Le groupe Estée Lauder a publié des résultats supérieurs aux attentes du marché au quatrième trimestre de son exercice 2026, clos le 30 juin. Boostés par le dynamisme des ventes de parfums, ces bons résultats contribuent à accélérer le redressement engagé sous la direction de Stéphane de La Faverie, le CEO du groupe., Confiant dans l’exécution de sa stratégie Beauty Reimagined, The Estée Lauder Companies (ELC) a également revu ses prévisions de bénéfices pour l’exercice 2027 à un niveau supérieur aux attentes de Wall Street.
Le chiffre d’affaires net du quatrième trimestre a progressé de 3% pour atteindre 3,63 milliards de dollars, tandis que les ventes organiques ont augmenté de 5%, au-delà des prévisions des analystes qui tablaient sur 3,54 milliards de dollars. Le bénéfice dilué par action ajusté s’est établi à 0,39 dollar, contre 0,32 dollar anticipés par les analystes.
Sur l’ensemble de l’exercice clos le 30 juin 2026, les ventes nettes ont augmenté de 3% pour atteindre 15,0 milliards de dollars, la croissance organique atteignant également 3%.
Le parfum comme moteur de la croissance
Les parfums restent la catégorie la plus performante d’ELC, avec une croissance organique de 10% au quatrième trimestre, portée par des marques telles que Le Labo et Tom Ford.
Le Labo a bénéficié d’une distribution élargie et d’efforts renouvelés pour atteindre de nouveaux consommateurs, renforçant ce que de La Faverie a décrit comme un modèle de réussite autour d’un positionnement haut de gamme, d’une croissance sélective, d’innovation et d’un investissement auprès des consommateurs.
Les analystes du secteur continuent de considérer les parfums de prestige comme l’un des segments les plus résilients du marché des cosmétiques, en particulier parmi les jeunes générations auprès desquelles le portefeuille de marques de luxe et de niche d’ELC reste bien positionné.
Maquillage et soins capillaires restent à la peine
Si les parfums et les soins de la peau continuent de surperformer, ELC reconnaît des progrès restent à faire sur les catégories maquillage et soins capillaires.
Les ventes de maquillage sont restées stables au cours du trimestre, même si l’expansion de M·A·C chez Sephora aux États-Unis a généré de solides résultats et contribué à accroître la visibilité de la marque.

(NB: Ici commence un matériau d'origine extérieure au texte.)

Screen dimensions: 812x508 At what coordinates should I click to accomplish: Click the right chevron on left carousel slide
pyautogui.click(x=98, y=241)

Stéphane de La Faverie décrit ce déploiement comme un « succès retentissant », y compris sur d’autres marchés comme la Corée du Sud.
Les ventes de soins capillaires ont reculé de 1%, reflétant principalement la faible performance d’Aveda, que le succès de The Ordinary n’a pas permis de totalement compenser.

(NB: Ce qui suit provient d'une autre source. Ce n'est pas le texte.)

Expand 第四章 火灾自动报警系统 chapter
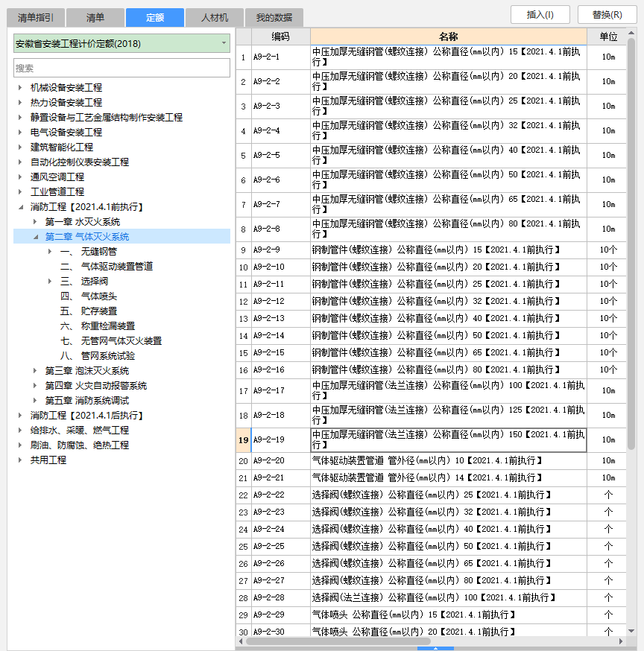This screenshot has width=644, height=651. [x=35, y=386]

La Chine sur le devant de la scène
Le rebond de l’activité en Chine, où Estée Lauder anticipe une forte croissance des ventes soutenue par le lancement de nouveaux produits, est au cœur du regain de confiance du groupe.
The Estée Lauder Companies a souligné avoir délibérément réduit ses activités promotionnelles sur le marché chinois, en limitant les remises et les offres spéciales pour mettre l’accent sur le renforcement de la valeur de marque.
Perspectives supérieures aux attentes
Pour l’exercice 2027, ELC prévoit un bénéfice dilué ajusté par action compris entre 3,10 et 3,35 dollars, la valeur médiane de cette fourchette dépassant l’estimation du consensus des analystes qui était de 3,18 dollars.
Le groupe a également fait état d’un remboursement de droits de douane de 38 millions de dollars enregistré au quatrième trimestre ; ce qui a partiellement compensé l’impact des droits de douane sur l’ensemble de l’exercice estimé à 102 millions de dollars. Estée Lauder a toutefois souligné que les perturbations géopolitiques, notamment le conflit au Moyen-Orient, ont pesé sur les résultats de l’exercice 2026.